= Theatre of Yugen =

Theatre company in San Francisco, California

Theatre of Yugen is a non-profit theater company based in San Francisco, California, that specializes in bringing Japanese performing arts to American audiences. Theatre of Yugen in its 34th season was founded in 1978 by founder and director Yuriko Doi. The troupe centers its production efforts on creating works of world theater influenced by the classical Japanese dramatic forms of Noh and Kyogen.

Theatre of Yugen's experimental ensemble features artists from North America, Europe, and Asia who have been trained in traditional Japanese Noh and Kyogen forms. Current ensemble members include Sheila Berotti, Sheila Devitt, Karen Marek, Jubilith Moore, Lluis Valls, and Stephen Siegel.

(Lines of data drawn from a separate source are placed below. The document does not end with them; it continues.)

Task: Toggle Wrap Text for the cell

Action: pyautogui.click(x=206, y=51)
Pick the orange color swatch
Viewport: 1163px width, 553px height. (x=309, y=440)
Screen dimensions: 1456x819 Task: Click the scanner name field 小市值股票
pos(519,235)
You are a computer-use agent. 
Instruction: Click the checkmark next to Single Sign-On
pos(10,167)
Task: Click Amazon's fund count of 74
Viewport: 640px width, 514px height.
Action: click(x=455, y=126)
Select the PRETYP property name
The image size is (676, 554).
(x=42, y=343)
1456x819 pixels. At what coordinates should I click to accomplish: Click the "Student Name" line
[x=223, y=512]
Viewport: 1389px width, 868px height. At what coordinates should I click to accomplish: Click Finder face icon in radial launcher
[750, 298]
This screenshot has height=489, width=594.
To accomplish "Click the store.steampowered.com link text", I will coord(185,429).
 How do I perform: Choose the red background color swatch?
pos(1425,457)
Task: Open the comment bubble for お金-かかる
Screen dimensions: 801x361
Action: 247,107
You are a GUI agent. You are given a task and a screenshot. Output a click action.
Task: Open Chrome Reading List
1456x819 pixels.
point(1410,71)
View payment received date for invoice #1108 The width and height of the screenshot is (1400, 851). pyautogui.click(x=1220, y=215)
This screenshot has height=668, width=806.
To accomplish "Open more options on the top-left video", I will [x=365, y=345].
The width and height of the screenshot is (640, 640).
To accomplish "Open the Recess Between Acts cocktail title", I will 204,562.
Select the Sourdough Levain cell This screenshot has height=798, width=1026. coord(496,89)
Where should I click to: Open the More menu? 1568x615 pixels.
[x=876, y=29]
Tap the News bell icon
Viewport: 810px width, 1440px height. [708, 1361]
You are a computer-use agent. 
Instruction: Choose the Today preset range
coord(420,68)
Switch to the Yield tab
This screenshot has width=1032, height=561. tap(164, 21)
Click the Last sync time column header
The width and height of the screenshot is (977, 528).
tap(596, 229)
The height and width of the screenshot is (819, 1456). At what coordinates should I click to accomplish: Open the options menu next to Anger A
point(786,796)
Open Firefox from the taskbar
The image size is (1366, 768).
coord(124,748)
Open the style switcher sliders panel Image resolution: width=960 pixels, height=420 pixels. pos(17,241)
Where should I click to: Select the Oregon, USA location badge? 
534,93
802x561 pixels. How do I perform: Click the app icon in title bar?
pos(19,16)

Theatre of Yugen's founder's vision was to expose American audiences to the 600-year-old forms of Noh and Kyogen style theatre. This vision is carried on through today's troupe which still carries a foundation in Japanese Noh drama and Kyogen comedy to create works of world theater by crafting original material and exploring dramatic and literary classics.

In addition to its theatrical works, Theatre of Yugen has continued its education of the American audience and support for its community through youth and adult trainings and workshops, artist in residence programs, and festival and school performances.
Theatre of Yugen's home in San Francisco is at NOHspace, a 50-seat theatre venue in the Project Artaud arts complex located in San Francisco's Mission district. In addition to featuring the works of Theatre of Yugen, NOHspace also hosts other Bay Area and world performers.